- _WHAT YOU ARE ASKED TO DO_: When you transcribe the records that follow, reproduce each line exactly as given.

Excerpts from a dataset
......

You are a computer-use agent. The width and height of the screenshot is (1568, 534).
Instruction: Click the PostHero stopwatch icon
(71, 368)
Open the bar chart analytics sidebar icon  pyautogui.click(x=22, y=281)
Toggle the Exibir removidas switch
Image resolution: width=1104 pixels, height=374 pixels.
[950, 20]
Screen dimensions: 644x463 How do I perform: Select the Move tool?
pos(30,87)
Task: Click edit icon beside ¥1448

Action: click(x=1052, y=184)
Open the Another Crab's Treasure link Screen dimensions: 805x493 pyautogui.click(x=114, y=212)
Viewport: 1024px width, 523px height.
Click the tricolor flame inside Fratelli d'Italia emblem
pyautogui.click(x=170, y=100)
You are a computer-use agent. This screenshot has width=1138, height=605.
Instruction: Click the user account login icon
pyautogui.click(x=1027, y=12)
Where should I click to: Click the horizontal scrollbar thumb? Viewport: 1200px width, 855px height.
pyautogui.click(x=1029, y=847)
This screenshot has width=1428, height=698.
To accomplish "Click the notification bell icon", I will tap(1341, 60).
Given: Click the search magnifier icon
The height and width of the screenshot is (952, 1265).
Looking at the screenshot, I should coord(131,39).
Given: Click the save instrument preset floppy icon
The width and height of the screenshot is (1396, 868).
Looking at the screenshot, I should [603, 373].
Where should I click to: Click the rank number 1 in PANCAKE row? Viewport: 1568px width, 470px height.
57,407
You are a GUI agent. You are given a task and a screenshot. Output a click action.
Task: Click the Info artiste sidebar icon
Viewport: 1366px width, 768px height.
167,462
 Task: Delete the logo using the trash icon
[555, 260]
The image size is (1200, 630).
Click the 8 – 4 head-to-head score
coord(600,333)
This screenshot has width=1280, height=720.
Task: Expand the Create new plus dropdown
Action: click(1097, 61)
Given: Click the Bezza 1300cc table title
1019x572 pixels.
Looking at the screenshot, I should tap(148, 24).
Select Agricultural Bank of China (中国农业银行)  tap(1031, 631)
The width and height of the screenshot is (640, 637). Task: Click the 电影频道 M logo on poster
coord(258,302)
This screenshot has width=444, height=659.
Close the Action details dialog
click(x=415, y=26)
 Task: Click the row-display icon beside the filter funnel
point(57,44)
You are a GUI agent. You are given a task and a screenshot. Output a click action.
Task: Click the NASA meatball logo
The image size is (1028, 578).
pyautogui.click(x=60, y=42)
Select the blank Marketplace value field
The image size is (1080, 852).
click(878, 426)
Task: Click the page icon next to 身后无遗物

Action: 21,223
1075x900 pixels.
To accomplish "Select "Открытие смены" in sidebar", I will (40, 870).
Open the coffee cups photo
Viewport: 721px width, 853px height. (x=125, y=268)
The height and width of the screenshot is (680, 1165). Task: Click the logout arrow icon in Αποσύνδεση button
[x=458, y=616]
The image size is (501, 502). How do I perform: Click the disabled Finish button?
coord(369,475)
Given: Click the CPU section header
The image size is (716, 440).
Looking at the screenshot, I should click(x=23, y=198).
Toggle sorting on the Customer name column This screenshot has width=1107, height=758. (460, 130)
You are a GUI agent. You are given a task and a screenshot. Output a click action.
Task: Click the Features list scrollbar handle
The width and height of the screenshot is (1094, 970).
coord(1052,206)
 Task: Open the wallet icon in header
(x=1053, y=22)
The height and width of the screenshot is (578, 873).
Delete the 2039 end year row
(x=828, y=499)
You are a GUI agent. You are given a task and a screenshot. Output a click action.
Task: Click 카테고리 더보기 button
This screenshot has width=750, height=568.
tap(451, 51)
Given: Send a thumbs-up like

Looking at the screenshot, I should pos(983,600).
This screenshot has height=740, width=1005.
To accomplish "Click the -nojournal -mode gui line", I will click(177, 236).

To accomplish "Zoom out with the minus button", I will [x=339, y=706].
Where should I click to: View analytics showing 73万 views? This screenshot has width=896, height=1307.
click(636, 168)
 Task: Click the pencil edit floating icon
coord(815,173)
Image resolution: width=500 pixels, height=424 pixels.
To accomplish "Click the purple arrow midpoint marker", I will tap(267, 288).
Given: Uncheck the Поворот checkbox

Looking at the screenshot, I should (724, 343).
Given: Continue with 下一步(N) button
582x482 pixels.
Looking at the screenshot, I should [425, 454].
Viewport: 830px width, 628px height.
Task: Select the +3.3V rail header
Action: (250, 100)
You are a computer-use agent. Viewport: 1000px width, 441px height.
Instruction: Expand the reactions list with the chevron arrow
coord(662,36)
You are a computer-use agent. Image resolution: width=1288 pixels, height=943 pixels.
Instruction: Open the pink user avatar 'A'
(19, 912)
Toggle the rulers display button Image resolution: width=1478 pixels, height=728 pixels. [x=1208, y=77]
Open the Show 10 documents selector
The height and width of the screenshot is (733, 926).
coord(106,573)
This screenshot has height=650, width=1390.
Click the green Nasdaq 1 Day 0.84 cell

......

- _RESPONSE TO THIS TASK_:
You are a computer-use agent. The width and height of the screenshot is (1568, 534).
Instruction: Click the PostHero stopwatch icon
(71, 368)
Open the bar chart analytics sidebar icon  pyautogui.click(x=22, y=281)
Toggle the Exibir removidas switch
Image resolution: width=1104 pixels, height=374 pixels.
[950, 20]
Screen dimensions: 644x463 How do I perform: Select the Move tool?
pos(30,87)
Task: Click edit icon beside ¥1448

Action: click(x=1052, y=184)
Open the Another Crab's Treasure link Screen dimensions: 805x493 pyautogui.click(x=114, y=212)
Viewport: 1024px width, 523px height.
Click the tricolor flame inside Fratelli d'Italia emblem
pyautogui.click(x=170, y=100)
You are a computer-use agent. This screenshot has width=1138, height=605.
Instruction: Click the user account login icon
pyautogui.click(x=1027, y=12)
Where should I click to: Click the horizontal scrollbar thumb? Viewport: 1200px width, 855px height.
pyautogui.click(x=1029, y=847)
This screenshot has width=1428, height=698.
To accomplish "Click the notification bell icon", I will tap(1341, 60).
Given: Click the search magnifier icon
The height and width of the screenshot is (952, 1265).
Looking at the screenshot, I should coord(131,39).
Given: Click the save instrument preset floppy icon
The width and height of the screenshot is (1396, 868).
Looking at the screenshot, I should [603, 373].
Where should I click to: Click the rank number 1 in PANCAKE row? Viewport: 1568px width, 470px height.
57,407
You are a GUI agent. You are given a task and a screenshot. Output a click action.
Task: Click the Info artiste sidebar icon
Viewport: 1366px width, 768px height.
167,462
 Task: Delete the logo using the trash icon
[555, 260]
The image size is (1200, 630).
Click the 8 – 4 head-to-head score
coord(600,333)
This screenshot has width=1280, height=720.
Task: Expand the Create new plus dropdown
Action: click(1097, 61)
Given: Click the Bezza 1300cc table title
1019x572 pixels.
Looking at the screenshot, I should tap(148, 24).
Select Agricultural Bank of China (中国农业银行)  tap(1031, 631)
The width and height of the screenshot is (640, 637). Task: Click the 电影频道 M logo on poster
coord(258,302)
This screenshot has width=444, height=659.
Close the Action details dialog
click(x=415, y=26)
 Task: Click the row-display icon beside the filter funnel
point(57,44)
You are a GUI agent. You are given a task and a screenshot. Output a click action.
Task: Click the NASA meatball logo
The image size is (1028, 578).
pyautogui.click(x=60, y=42)
Select the blank Marketplace value field
The image size is (1080, 852).
click(878, 426)
Task: Click the page icon next to 身后无遗物

Action: 21,223
1075x900 pixels.
To accomplish "Select "Открытие смены" in sidebar", I will (40, 870).
Open the coffee cups photo
Viewport: 721px width, 853px height. (x=125, y=268)
The height and width of the screenshot is (680, 1165). Task: Click the logout arrow icon in Αποσύνδεση button
[x=458, y=616]
The image size is (501, 502). How do I perform: Click the disabled Finish button?
coord(369,475)
Given: Click the CPU section header
The image size is (716, 440).
Looking at the screenshot, I should click(x=23, y=198).
Toggle sorting on the Customer name column This screenshot has width=1107, height=758. (460, 130)
You are a GUI agent. You are given a task and a screenshot. Output a click action.
Task: Click the Features list scrollbar handle
The width and height of the screenshot is (1094, 970).
coord(1052,206)
 Task: Open the wallet icon in header
(x=1053, y=22)
The height and width of the screenshot is (578, 873).
Delete the 2039 end year row
(x=828, y=499)
You are a GUI agent. You are given a task and a screenshot. Output a click action.
Task: Click 카테고리 더보기 button
This screenshot has width=750, height=568.
tap(451, 51)
Given: Send a thumbs-up like

Looking at the screenshot, I should pos(983,600).
This screenshot has height=740, width=1005.
To accomplish "Click the -nojournal -mode gui line", I will click(177, 236).

To accomplish "Zoom out with the minus button", I will [x=339, y=706].
Where should I click to: View analytics showing 73万 views? This screenshot has width=896, height=1307.
click(636, 168)
 Task: Click the pencil edit floating icon
coord(815,173)
Image resolution: width=500 pixels, height=424 pixels.
To accomplish "Click the purple arrow midpoint marker", I will tap(267, 288).
Given: Uncheck the Поворот checkbox

Looking at the screenshot, I should (724, 343).
Given: Continue with 下一步(N) button
582x482 pixels.
Looking at the screenshot, I should [425, 454].
Viewport: 830px width, 628px height.
Task: Select the +3.3V rail header
Action: (250, 100)
You are a computer-use agent. Viewport: 1000px width, 441px height.
Instruction: Expand the reactions list with the chevron arrow
coord(662,36)
You are a computer-use agent. Image resolution: width=1288 pixels, height=943 pixels.
Instruction: Open the pink user avatar 'A'
(19, 912)
Toggle the rulers display button Image resolution: width=1478 pixels, height=728 pixels. [x=1208, y=77]
Open the Show 10 documents selector
The height and width of the screenshot is (733, 926).
coord(106,573)
This screenshot has height=650, width=1390.
Click the green Nasdaq 1 Day 0.84 cell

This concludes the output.